Member of West Bengal Legislative Assembly
- In office 1982–1987
- Preceded by: Ahindra Sarkar
- Succeeded by: Minati Ghosh
- Constituency: Gangarampur
- In office 1971–1977
- Preceded by: Ahindra Sarkar
- Succeeded by: Ahindra Sarkar
- Constituency: Gangarampur

Personal details
- Born: Dinajpur district, Bengal Presidency
- Party: Indian National Congress Indian Congress (Socialist)

= Moslehuddin Ahmed =

West Bengal politician

Moslehuddin Ahmed was an Indian politician belonging to the Indian National Congress. He was a three-time MLA for Gangarampur at the West Bengal Legislative Assembly.

==Career==
Ahmed successfully contested in the 1971 West Bengal Legislative Assembly election where he ran as a Communist Party of India candidate for Gangarampur Assembly constituency, defeating former MLA and Communist politician Ahindra Sarker.
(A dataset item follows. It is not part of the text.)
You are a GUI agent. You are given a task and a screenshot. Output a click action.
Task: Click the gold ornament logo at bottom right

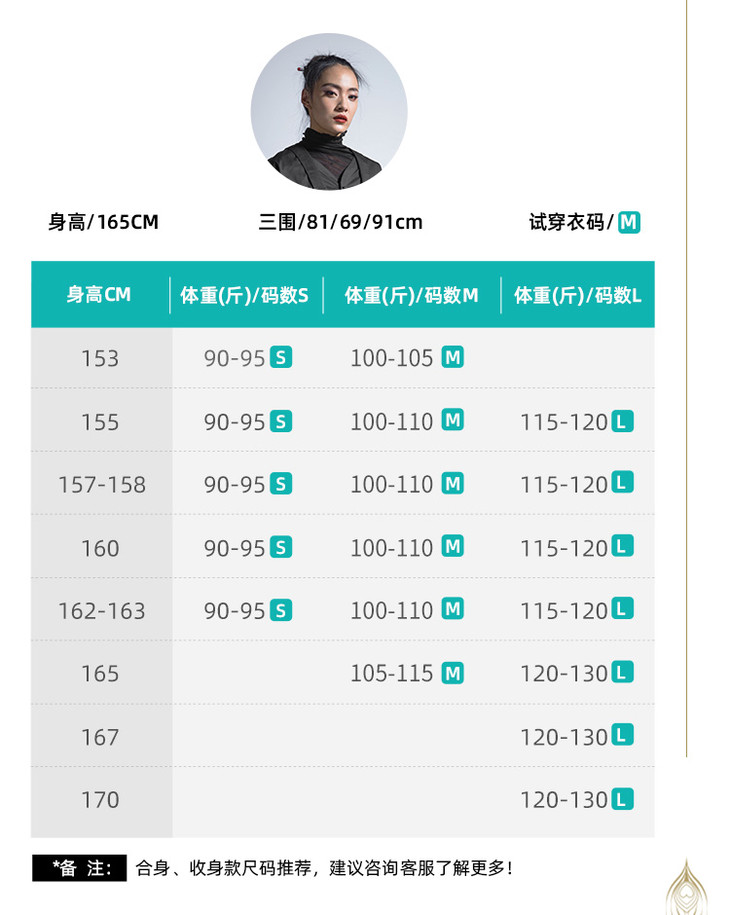click(686, 886)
He contested in the 1972 West Bengal Legislative Assembly election where he regained his seat after defeating Sarker once again. Ahmed lost to Sarker at the 1977 West Bengal Legislative Assembly election. Ahmed contested in the 1982 West Bengal Legislative Assembly election where he ran as an Indian Congress (Socialist) candidate, defeating Marxist politician Arabinda Chakraborty. He returned to the Indian National Congress at the 1987 West Bengal Legislative Assembly election but lost in this election.